Kylie is a postdoctoral fellow in the Department of Social Work and Social Administration and an affiliated lecturer in the Department of History at the University of Hong Kong. Her interdisciplinary research examines the intersection of embodiment, politics, and social transformation, particularly within sports sociology, incarceration, masculinity, and youth in Hong Kong.
Kylie received her PhD in Sociology from the University of Hong Kong, where she was fully funded by the HKU Presidential Scholarship (2021-2024). Her dissertation, “Martialling bodies: Sporting territoriality and body politics in Hong Kong, investigated how non-competitive sports groups with opposing political orientations utilize everyday sporting practices to shape collective identities and advance their agendas.
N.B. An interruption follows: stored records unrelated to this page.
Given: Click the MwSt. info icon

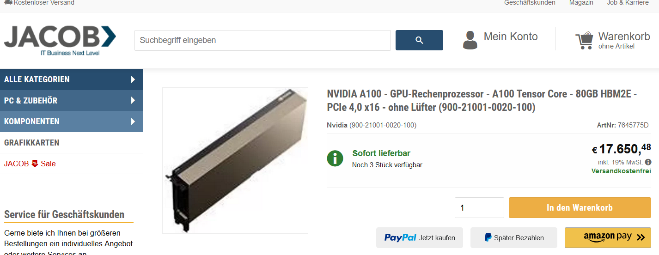Looking at the screenshot, I should pos(648,162).
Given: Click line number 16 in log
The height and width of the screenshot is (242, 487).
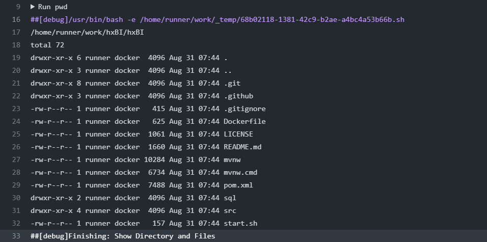Looking at the screenshot, I should click(16, 20).
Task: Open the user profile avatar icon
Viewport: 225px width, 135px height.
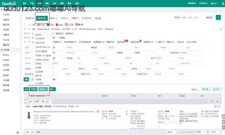Action: (223, 3)
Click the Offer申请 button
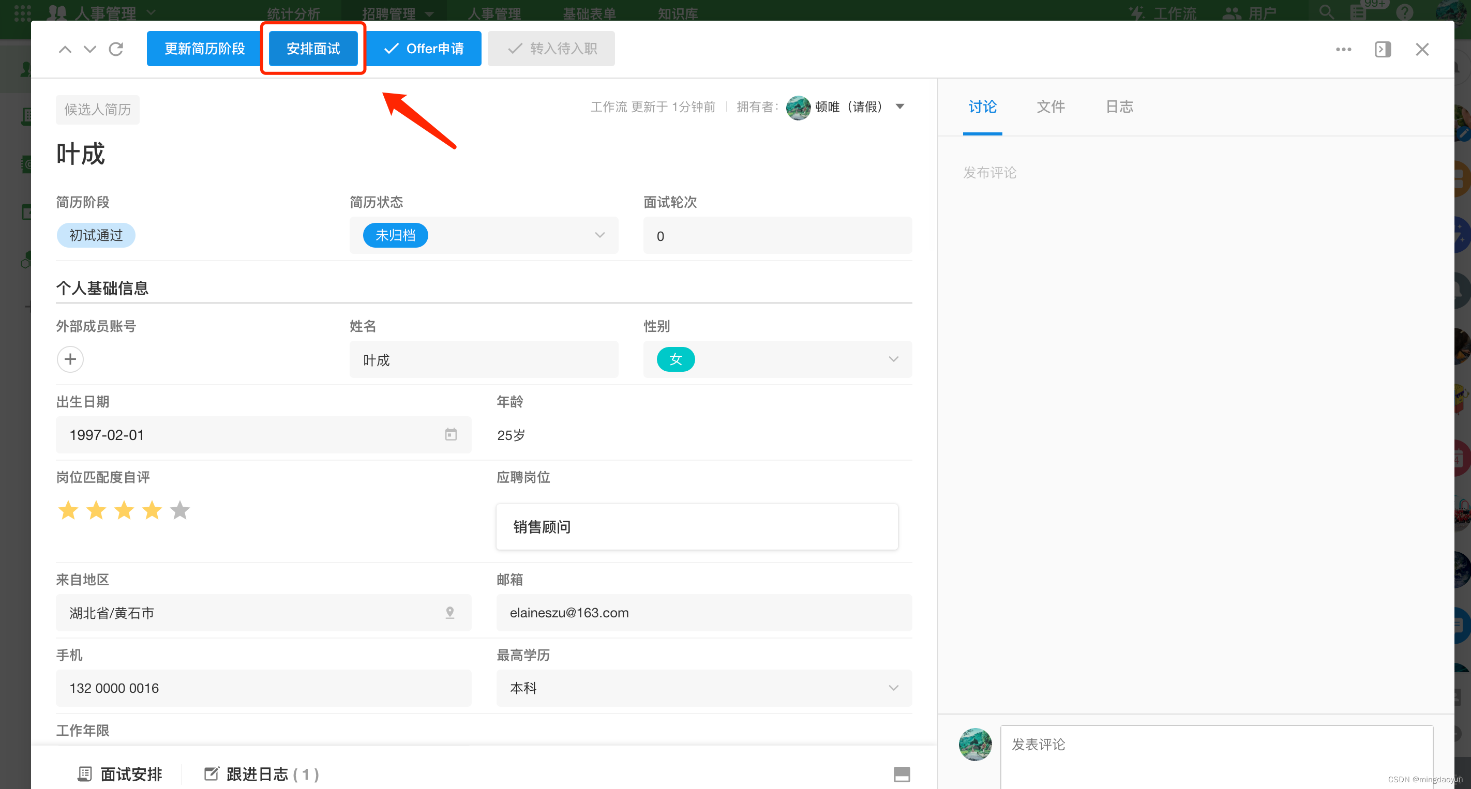 point(424,49)
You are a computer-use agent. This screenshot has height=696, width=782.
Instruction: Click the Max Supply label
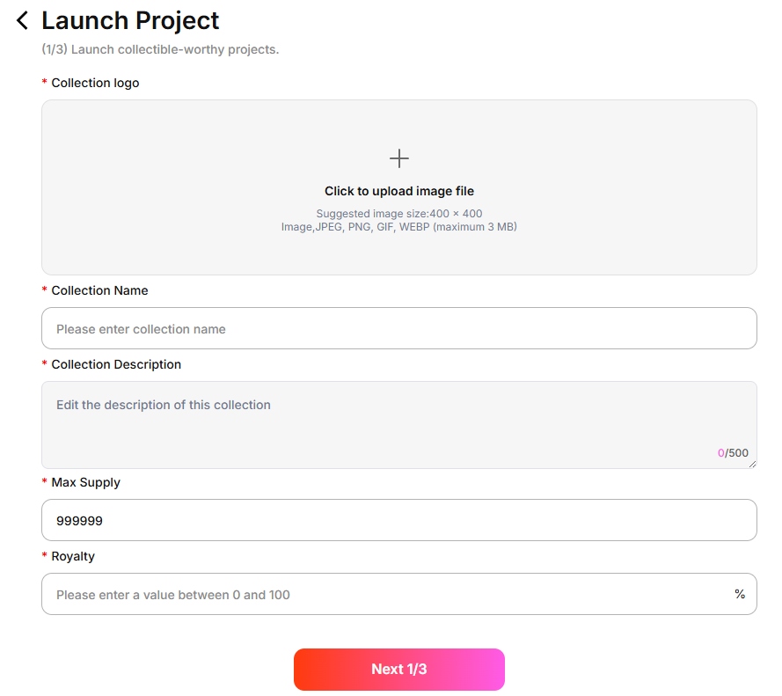85,482
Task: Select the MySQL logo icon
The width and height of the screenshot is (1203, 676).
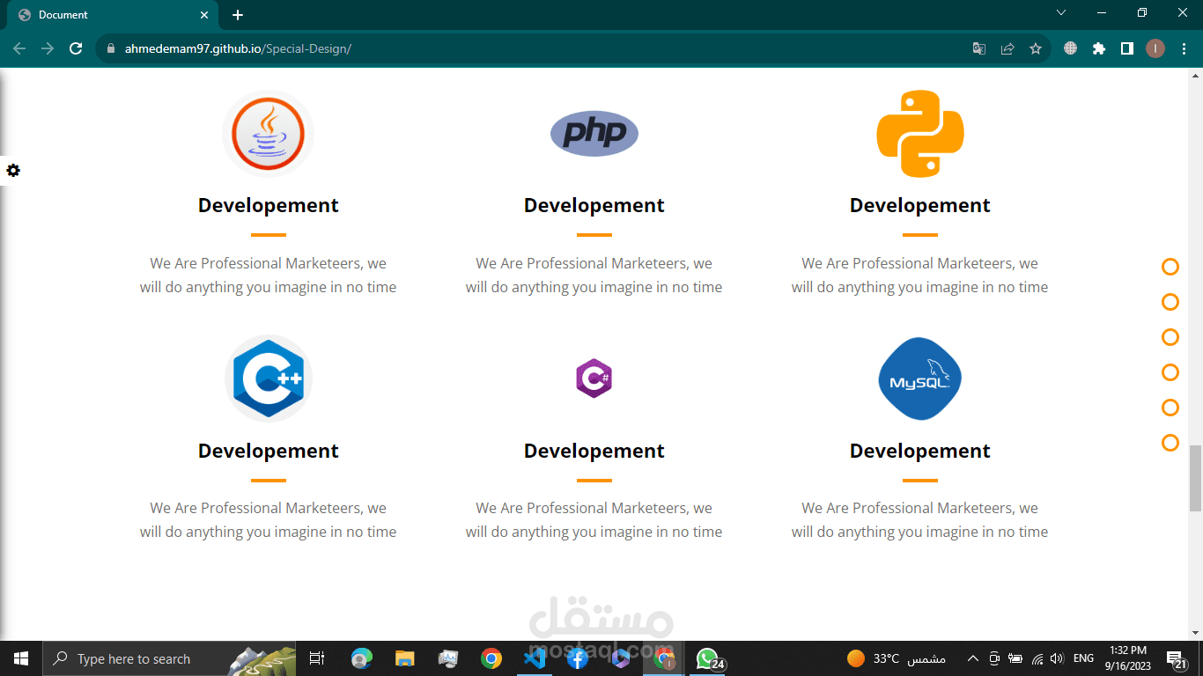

This research received the Honorable Mention for the Best Thesis Award from the Hong Kong Sociological Association. She also holds an MPhil in Multi-disciplinary Gender Studies from the University of Cambridge, fully funded by the Cambridge Trust Scholarship and The Women’s Foundation Hong Kong Scholarship (2018-2019).
As part of her postdoctoral training under Professor Paul W. C. Wong, Kylie contributes as a researcher to the Jockey Club Project ReBond, a three-year initiative designed to localize and adapt the desistance model in Hong Kong, supporting new offenders and ex-offenders within correctional institutions and in the community. She is also involved in the Blue Bus Jockey Club program, which provides critical family support services for those affected by incarceration. Before her doctoral studies, Kylie was a researcher for the JC A-Connect program, adapting the WHO Caregiver Skills Training Program for Hong Kong families with children with autism.
Her recent research explores bodily discipline in youth bodybuilding, the construction of masculinities in Chinese martial arts, and the roles of sports within correctional settings.